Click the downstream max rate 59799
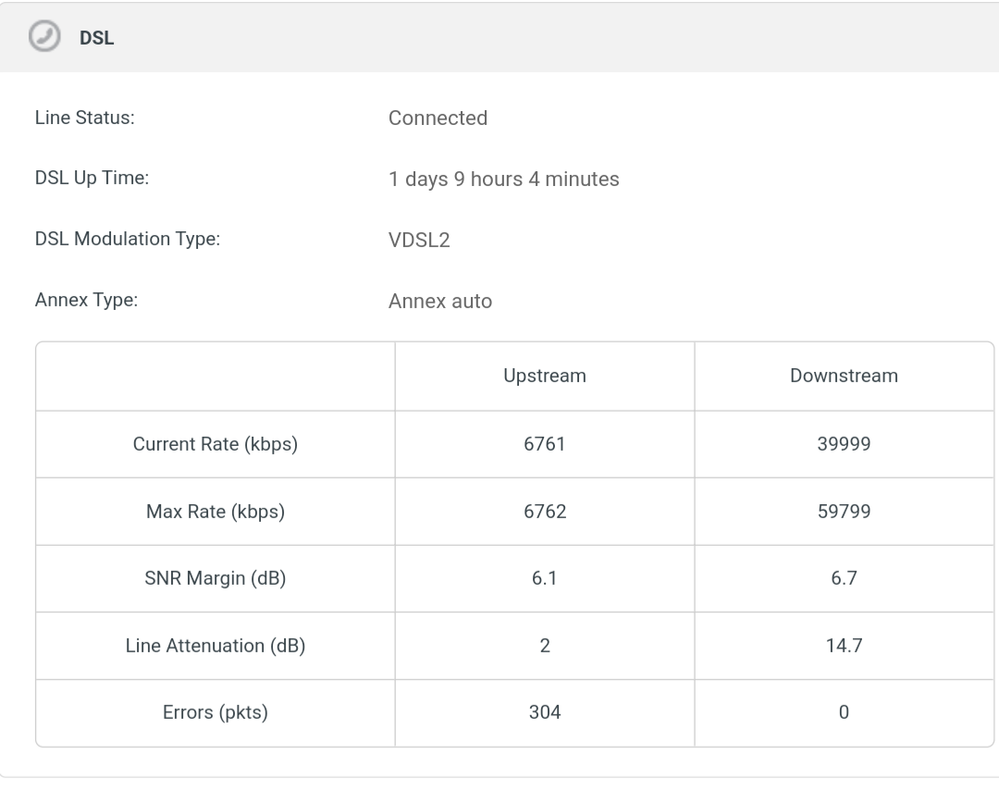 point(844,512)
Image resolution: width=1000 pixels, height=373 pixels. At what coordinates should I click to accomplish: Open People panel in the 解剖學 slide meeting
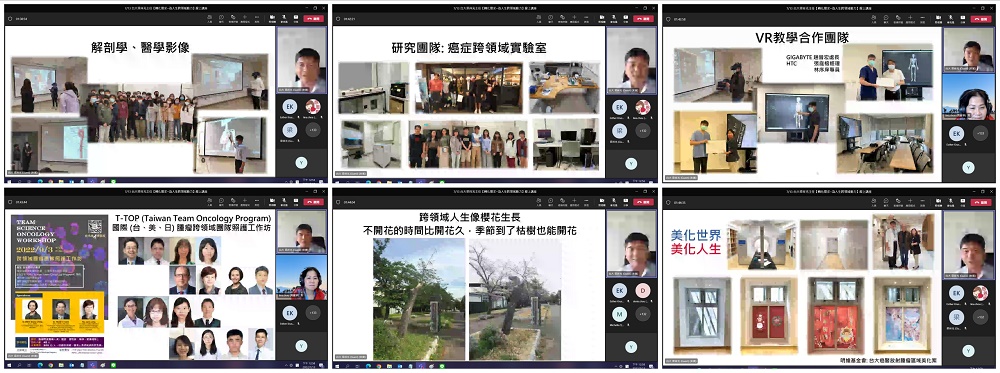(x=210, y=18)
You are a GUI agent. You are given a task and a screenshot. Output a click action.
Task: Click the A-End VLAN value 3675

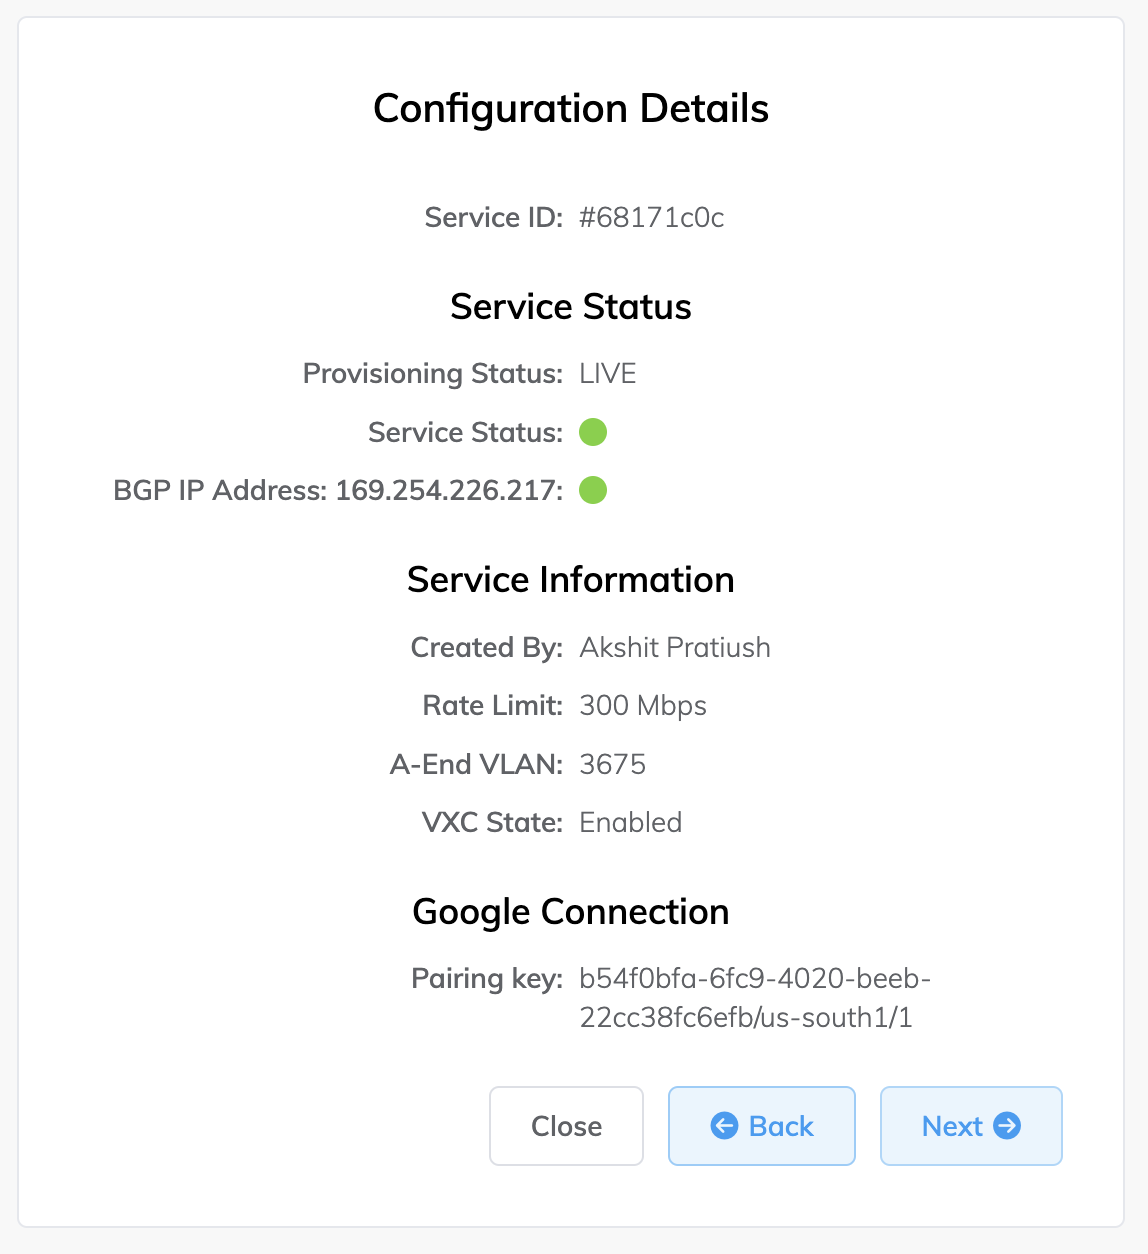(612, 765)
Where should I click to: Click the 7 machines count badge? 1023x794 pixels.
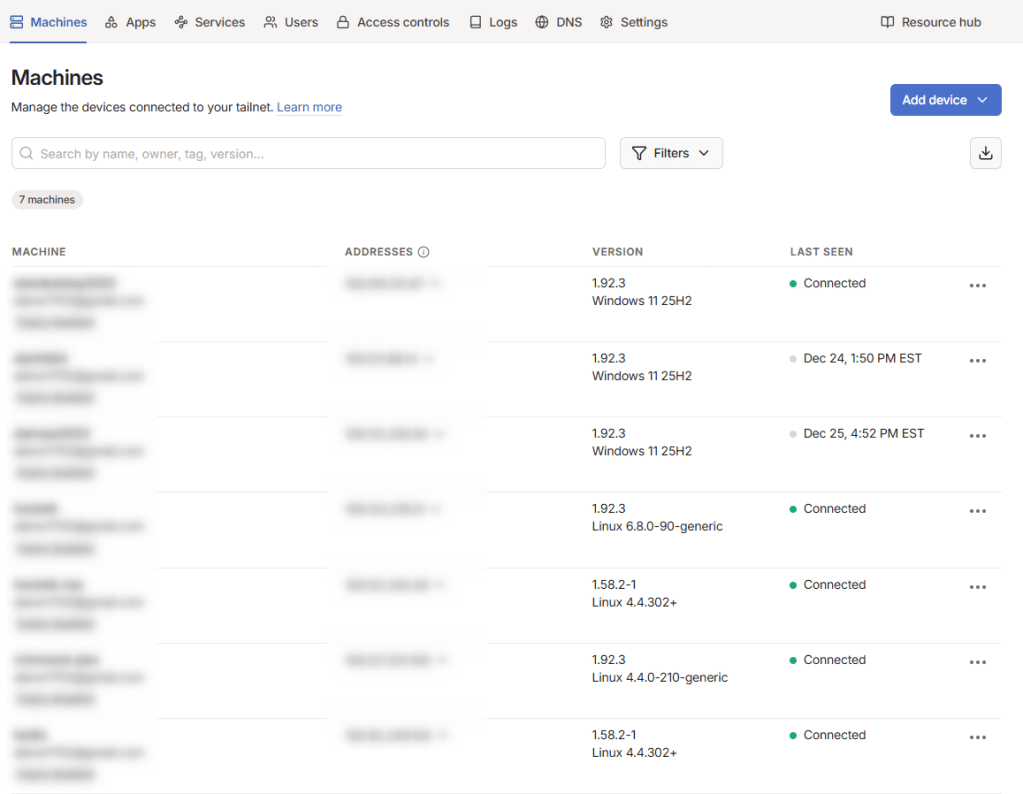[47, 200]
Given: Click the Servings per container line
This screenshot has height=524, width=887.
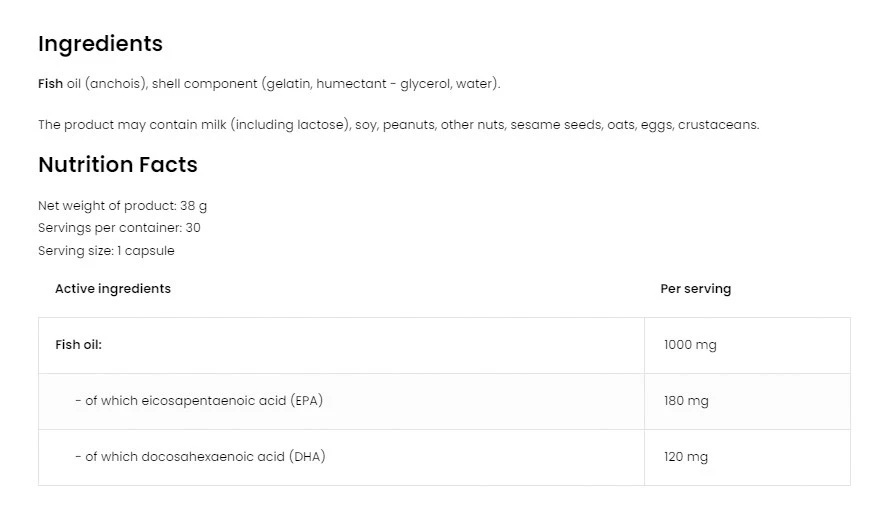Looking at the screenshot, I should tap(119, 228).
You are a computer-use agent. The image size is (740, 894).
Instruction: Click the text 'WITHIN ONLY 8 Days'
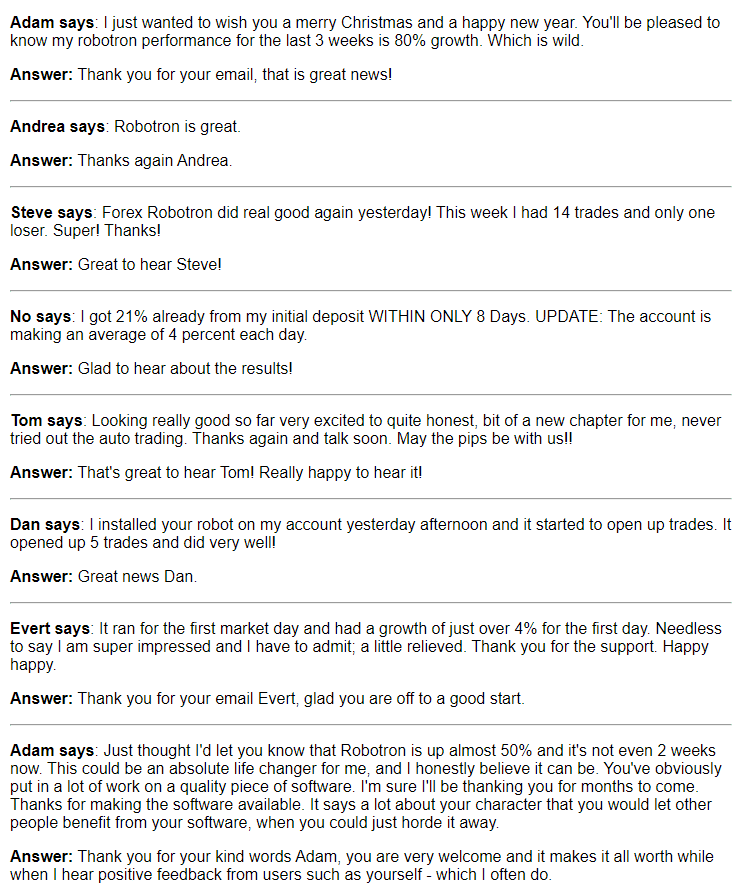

· · · · · · ·

• [Aim of the exercise]:
Please write out all the data again word for word, but not the pictures.

• [Response area]:
Click the downstream max rate 59799
 point(844,512)
Image resolution: width=1000 pixels, height=373 pixels. At what coordinates should I click to accomplish: Open People panel in the 解剖學 slide meeting
(x=210, y=18)
You are a GUI agent. You are given a task and a screenshot. Output a click action.
Task: Click the A-End VLAN value 3675

(612, 765)
Where should I click to: Click the 7 machines count badge? 1023x794 pixels.
[47, 200]
Given: Click the Servings per container line
This screenshot has height=524, width=887.
Looking at the screenshot, I should tap(119, 228).
You are a computer-use agent. The image size is (740, 894).
Instruction: Click the text 'WITHIN ONLY 8 Days'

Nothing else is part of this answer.